*** Trecho
É o que ocorre com a antecipação da tutela genérica de que trata o art. 273 do Código de Processo Civil. Em primeiro lugar, porque não há na CLT nenhum outro instituto suscetível de manejo, que tenha a mesma finalidade; em segundo lugar, porque celeridade e eficácia, objetivos precípuos da tutela antecipada, jamais serão incompatíveis com o Processo do Trabalho, que cuida, no mais das vezes, de contendas que envolvem verbas de cunho alimentar; e em terceiro lugar, porque impossível de se conceber que o uso de um instrumento com tais desígnios possa colidir com os princípios do Direito do Trabalho e do Direito Processual do Trabalho.

Em que pese ser pacífico na doutrina e na jurisprudência o cabimento da antecipação de tutela na Justiça do Trabalho, alguns posicionamentos doutrinários esparsos fazem objeção quanto à necessidade da sua utilização em demandas trabalhistas, escorados no argumento de que se o procedimento legal for devidamente observado, vale dizer, com a efetiva unicidade da audiência que resulte na instrução e julgamento, a controvérsia seria rapidamente decidida e, assim, melhor do que aplicar a antecipação de tutela no Processo do Trabalho,seria simplesmente respeitar o rito imposto pela lei trabalhista.
******
*** Dados fornecidos
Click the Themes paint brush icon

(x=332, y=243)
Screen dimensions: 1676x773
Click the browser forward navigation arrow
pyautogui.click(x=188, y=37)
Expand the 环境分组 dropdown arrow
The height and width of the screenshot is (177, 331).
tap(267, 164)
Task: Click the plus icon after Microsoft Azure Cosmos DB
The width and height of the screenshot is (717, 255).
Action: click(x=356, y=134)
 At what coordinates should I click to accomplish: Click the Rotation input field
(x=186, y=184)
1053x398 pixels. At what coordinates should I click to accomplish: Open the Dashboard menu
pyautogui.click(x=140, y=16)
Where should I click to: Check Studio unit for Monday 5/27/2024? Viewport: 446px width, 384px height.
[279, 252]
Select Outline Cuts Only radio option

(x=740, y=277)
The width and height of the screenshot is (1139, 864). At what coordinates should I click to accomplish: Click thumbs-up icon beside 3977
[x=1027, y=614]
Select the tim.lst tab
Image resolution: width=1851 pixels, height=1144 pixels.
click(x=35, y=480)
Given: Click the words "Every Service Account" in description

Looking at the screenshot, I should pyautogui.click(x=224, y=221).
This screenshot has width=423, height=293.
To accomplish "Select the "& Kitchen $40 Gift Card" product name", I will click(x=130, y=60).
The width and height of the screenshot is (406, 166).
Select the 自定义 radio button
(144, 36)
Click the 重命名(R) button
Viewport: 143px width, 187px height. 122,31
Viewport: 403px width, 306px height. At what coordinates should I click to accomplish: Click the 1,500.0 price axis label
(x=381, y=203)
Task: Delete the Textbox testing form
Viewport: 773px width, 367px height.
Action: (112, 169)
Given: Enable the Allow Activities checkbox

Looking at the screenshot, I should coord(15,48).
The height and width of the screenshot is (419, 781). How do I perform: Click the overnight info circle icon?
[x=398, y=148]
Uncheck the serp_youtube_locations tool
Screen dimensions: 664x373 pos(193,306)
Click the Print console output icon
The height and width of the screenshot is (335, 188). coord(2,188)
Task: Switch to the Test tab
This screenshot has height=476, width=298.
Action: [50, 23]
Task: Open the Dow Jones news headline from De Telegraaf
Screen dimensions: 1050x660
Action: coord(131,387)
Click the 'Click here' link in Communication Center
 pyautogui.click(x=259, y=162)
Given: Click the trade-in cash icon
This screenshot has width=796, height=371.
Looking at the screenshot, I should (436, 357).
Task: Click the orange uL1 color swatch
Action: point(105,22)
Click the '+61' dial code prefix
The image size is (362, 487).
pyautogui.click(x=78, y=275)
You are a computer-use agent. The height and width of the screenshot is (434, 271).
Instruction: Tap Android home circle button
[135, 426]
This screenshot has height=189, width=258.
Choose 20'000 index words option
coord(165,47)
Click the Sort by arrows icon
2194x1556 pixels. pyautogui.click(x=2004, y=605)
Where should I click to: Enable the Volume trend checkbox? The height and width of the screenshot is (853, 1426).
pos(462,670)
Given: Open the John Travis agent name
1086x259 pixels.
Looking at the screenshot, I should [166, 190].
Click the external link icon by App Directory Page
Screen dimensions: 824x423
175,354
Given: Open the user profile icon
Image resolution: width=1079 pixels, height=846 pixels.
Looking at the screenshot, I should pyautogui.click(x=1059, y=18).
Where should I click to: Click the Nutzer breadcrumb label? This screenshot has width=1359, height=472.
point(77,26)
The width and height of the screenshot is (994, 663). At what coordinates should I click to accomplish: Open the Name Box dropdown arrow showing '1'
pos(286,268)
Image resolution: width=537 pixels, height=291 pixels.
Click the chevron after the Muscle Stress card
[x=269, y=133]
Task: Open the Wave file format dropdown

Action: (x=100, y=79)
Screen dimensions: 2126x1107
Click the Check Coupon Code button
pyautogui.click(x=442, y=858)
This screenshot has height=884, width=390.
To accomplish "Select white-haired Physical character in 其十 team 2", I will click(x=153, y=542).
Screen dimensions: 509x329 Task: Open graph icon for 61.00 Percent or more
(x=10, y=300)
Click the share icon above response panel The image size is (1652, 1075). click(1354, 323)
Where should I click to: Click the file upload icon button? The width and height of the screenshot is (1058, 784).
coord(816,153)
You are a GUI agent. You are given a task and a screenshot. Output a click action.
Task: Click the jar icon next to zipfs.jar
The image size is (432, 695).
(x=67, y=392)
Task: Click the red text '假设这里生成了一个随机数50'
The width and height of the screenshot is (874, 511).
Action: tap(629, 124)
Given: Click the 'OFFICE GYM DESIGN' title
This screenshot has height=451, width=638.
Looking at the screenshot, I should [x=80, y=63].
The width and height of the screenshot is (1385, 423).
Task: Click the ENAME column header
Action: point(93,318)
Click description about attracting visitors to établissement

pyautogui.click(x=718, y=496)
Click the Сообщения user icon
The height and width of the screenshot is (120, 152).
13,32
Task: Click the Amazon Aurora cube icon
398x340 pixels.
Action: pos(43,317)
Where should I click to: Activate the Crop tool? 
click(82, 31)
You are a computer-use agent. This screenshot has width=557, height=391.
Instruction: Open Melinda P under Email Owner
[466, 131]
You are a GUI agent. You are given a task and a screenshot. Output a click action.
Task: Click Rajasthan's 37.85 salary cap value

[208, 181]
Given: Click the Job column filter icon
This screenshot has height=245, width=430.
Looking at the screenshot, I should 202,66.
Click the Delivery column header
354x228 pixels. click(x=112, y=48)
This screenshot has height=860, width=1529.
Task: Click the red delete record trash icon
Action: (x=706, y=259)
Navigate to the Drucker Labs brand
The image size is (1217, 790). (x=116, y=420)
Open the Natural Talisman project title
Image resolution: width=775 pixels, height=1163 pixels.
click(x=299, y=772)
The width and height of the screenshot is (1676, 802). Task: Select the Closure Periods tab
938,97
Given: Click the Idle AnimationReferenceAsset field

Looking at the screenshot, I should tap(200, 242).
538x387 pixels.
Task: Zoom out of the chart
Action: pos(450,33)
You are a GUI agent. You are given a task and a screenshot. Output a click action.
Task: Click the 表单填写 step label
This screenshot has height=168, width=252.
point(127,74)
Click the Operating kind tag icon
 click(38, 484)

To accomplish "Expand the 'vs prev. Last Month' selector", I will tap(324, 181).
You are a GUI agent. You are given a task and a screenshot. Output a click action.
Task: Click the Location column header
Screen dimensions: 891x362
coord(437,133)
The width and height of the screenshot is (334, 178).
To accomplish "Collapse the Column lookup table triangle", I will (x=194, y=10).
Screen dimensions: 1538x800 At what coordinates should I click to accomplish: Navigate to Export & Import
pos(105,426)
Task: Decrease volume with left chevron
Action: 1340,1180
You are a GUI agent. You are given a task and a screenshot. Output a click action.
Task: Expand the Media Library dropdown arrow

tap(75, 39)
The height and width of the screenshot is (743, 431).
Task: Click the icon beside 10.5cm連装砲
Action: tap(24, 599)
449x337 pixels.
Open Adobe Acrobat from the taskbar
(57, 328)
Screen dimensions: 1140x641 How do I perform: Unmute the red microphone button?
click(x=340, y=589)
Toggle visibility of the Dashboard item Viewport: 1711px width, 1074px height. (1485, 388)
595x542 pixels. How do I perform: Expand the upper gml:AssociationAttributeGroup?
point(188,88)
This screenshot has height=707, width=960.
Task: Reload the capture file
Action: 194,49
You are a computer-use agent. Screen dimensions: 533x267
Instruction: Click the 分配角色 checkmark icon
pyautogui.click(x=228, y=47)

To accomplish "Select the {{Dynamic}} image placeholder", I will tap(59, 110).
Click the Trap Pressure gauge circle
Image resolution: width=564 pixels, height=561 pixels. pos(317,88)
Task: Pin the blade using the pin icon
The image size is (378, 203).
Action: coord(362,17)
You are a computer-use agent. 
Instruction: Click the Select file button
******
> **Instruções de trabalho**
Atualize o trecho sobre a antecipação de tutela no Processo do Trabalho e reproduza tudo desde "É o que ocorre" até "Processual do Trabalho.", trocando "celeridade e eficácia" por "rapidez e efetividade".

> **Problema resolvido**
É o que ocorre com a antecipação da tutela genérica de que trata o art. 273 do Código de Processo Civil. Em primeiro lugar, porque não há na CLT nenhum outro instituto suscetível de manejo, que tenha a mesma finalidade; em segundo lugar, porque rapidez e efetividade, objetivos precípuos da tutela antecipada, jamais serão incompatíveis com o Processo do Trabalho, que cuida, no mais das vezes, de contendas que envolvem verbas de cunho alimentar; e em terceiro lugar, porque impossível de se conceber que o uso de um instrumento com tais desígnios possa colidir com os princípios do Direito do Trabalho e do Direito Processual do Trabalho.